Stored records
-=-=-

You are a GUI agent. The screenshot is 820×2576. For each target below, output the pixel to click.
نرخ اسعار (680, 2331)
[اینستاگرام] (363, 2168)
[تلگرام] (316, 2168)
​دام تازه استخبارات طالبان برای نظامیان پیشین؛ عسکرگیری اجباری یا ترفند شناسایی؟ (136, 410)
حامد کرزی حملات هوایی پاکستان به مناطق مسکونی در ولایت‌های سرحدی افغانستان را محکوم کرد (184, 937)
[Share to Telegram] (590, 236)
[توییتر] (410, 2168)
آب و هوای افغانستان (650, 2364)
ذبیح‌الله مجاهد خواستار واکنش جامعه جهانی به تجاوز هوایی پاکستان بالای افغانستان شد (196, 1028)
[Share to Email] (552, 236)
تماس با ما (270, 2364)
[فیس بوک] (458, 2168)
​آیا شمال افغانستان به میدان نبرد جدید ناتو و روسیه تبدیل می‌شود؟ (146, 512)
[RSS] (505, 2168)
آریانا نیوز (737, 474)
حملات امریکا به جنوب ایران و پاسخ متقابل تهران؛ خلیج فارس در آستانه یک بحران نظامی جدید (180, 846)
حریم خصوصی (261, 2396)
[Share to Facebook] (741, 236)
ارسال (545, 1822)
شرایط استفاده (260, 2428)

-=-=-

◆ Your task ◆
Pull out every line of the stored records above and reproduce each one verbatim, coordinates included.

◆ Worked solution ◆
You are a GUI agent. The screenshot is 820×2576. For each target below, output the pixel to click.
نرخ اسعار (680, 2331)
[اینستاگرام] (363, 2168)
[تلگرام] (316, 2168)
​دام تازه استخبارات طالبان برای نظامیان پیشین؛ عسکرگیری اجباری یا ترفند شناسایی؟ (136, 410)
حامد کرزی حملات هوایی پاکستان به مناطق مسکونی در ولایت‌های سرحدی افغانستان را محکوم کرد (184, 937)
[Share to Telegram] (590, 236)
[توییتر] (410, 2168)
آب و هوای افغانستان (650, 2364)
ذبیح‌الله مجاهد خواستار واکنش جامعه جهانی به تجاوز هوایی پاکستان بالای افغانستان شد (196, 1028)
[Share to Email] (552, 236)
تماس با ما (270, 2364)
[فیس بوک] (458, 2168)
​آیا شمال افغانستان به میدان نبرد جدید ناتو و روسیه تبدیل می‌شود؟ (146, 512)
[RSS] (505, 2168)
آریانا نیوز (737, 474)
حملات امریکا به جنوب ایران و پاسخ متقابل تهران؛ خلیج فارس در آستانه یک بحران نظامی جدید (180, 846)
حریم خصوصی (261, 2396)
[Share to Facebook] (741, 236)
ارسال (545, 1822)
شرایط استفاده (260, 2428)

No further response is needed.